O Brasil chegou às portas de uma nova crise institucional com a atitude grotesca do presidente do Senado, Renan Calheiros, de desrespeitar uma determinação da Justiça. A liminar do ministro do Supremo Marco Aurélio Mello proibindo o parlamentar de continuar no comando da Casa tinha que ser prontamente atendida. E não foi. Decisão judicial não se discute, se cumpre. É um dos princípios lapidares da sociedade civil organizada. Do contrário é desacato ou, como avaliou o ministro Barroso, do Supremo, constitui golpe. Renan foi adiante a despeito das consequências e em meio ao espanto geral da população com aquele que se habilitava a ser o primeiro cidadão acima da lei. Que exemplo estava dando! Na base da afronta clara, o senador se fez de rogado e desconsiderou a ordem. Armou situações patéticas para driblar o funcionário do STF que foi lhe entregar a notificação. Articulou com seus pares e aliados uma espécie de rebelião do Congresso (com assinatura conjunta da mesa diretora e tudo mais) e decretou em coletiva de imprensa, para não pairar dúvidas: continuava onde estava. Uma pendenga legal de natureza pessoal converteu-se assim em crise de Estado. O sonoro não que Renan dava à mais alta Corte servia para avisar que naquele terreiro mandava ele – ali era o seu quinhão particular da República e lá todo poder dele emanava. Ao menos no seu entender e da corriola. Com a desobediência em curso escancarou-se um precedente, no mínimo, temerário. A título de jurisprudência, periga a moda pegar. Algum tempo atrás, em maio, o presidente da Câmara, Eduardo Cunha, perdeu o cargo, o mandato e acabou indo parar atrás das grades, por ser ele réu em processo criminal, depois de uma liminar do ministro Teori Zavascki. Mesmo roteiro, desfechos diferentes. Renan, também réu por peculato, não arredou pé e deu de ombros à liminar. Não estava nem aí para o que iam pensar dele. Quis demonstrar força e saiu vitorioso, num deboche sem precedentes ao País e à Carta Magna. O Congresso ficou na condição de picadeiro e os brasileiros de palhaços na plateia a animar o espetáculo.
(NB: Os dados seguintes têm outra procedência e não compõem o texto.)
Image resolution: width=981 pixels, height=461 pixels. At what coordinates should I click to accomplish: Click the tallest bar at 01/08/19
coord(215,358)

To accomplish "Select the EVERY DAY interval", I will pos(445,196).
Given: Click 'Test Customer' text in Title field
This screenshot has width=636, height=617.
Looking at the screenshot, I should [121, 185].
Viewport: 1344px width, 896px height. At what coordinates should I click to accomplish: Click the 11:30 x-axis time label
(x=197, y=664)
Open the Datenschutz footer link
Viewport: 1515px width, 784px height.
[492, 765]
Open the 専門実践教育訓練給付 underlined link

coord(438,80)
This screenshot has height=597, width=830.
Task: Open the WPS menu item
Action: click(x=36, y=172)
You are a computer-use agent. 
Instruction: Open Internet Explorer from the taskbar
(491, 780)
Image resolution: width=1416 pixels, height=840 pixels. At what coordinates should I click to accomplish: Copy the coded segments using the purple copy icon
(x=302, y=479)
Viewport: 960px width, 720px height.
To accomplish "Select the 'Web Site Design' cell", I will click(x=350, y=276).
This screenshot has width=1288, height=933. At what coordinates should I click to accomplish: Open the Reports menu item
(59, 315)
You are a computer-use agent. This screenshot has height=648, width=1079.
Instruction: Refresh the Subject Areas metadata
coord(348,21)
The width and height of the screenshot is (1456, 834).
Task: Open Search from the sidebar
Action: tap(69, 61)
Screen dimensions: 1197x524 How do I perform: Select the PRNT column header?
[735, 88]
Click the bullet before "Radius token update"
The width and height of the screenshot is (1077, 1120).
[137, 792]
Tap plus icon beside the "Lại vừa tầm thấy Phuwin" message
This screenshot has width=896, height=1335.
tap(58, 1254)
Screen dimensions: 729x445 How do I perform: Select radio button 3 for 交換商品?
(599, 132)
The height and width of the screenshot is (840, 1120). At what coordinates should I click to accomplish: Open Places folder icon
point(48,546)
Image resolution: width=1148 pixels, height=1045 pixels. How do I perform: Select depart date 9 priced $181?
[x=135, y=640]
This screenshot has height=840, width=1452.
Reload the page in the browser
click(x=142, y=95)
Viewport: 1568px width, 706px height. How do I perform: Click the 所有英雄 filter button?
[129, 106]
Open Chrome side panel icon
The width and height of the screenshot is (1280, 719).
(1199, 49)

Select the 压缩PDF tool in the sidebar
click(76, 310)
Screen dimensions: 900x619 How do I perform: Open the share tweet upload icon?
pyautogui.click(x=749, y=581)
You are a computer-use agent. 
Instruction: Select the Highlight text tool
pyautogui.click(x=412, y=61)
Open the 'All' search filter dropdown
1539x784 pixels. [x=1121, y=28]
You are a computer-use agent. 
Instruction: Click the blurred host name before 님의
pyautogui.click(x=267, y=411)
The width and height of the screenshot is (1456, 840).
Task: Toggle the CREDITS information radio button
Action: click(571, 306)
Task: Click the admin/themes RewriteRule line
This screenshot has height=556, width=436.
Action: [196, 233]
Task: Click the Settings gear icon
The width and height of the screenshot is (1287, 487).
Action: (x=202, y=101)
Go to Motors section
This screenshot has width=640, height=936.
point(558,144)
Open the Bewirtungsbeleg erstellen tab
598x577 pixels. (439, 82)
Não seriam os únicos lances surrealistas dessa ópera bufa. Ato contínuo, na tentativa de colocar panos quentes, o Supremo superou expectativas. Marcou às pressas, para o dia seguinte, uma sessão extraordinária na qual, ao votar o mérito da liminar, deu ganho de causa a Renan por seis votos a três. Vários dos votos foram emitidos justamente por quem antes condenava a possibilidade de um réu seguir na linha sucessória da presidência da República. O exercício torto de explicações dos magistrados para justificar o veredicto não escondia o cheiro de acórdão de poderes. Geraram uma jabuticaba política, acochambraram a Constituição. Renan continua réu e presidente do Senado, sem poder assumir o papel de substituir o mandatário da Nação. O relator do caso, o ministro Marco Aurélio Mello, definiu a saída como uma “meia-sola” constitucional. E está certo. Na prática, a Carta não prevê que se “pule” alguém na linha de substituição do chefe do Executivo. Quem dirige o Senado, independente de ser ele Renan ou qualquer outro, tem por missão inerente ao cargo ser o terceiro habilitado a assumir a presidência do Brasil nas eventualidades (antes dele, por ordem, o vice e o presidente da Câmara). Renan, com sua audácia e desaforo patente, conseguiu dar um nó nas regras. Vida que segue! Há de se perguntar por quais caminhos tortuosos essa claudicante República ainda terá de seguir até alcançar um padrão de fundamentos democráticos de Primeiro Mundo? Quão frágeis estão agora as instituições depois de mais essa querela? São questões que ficam no ar. Renan, que já foi deposto dessa mesma direção do Senado e depois voltou, transformou o Congresso num quintal dos seus domínios e estremeceu a segurança jurídica que ainda se imaginava ter por aqui.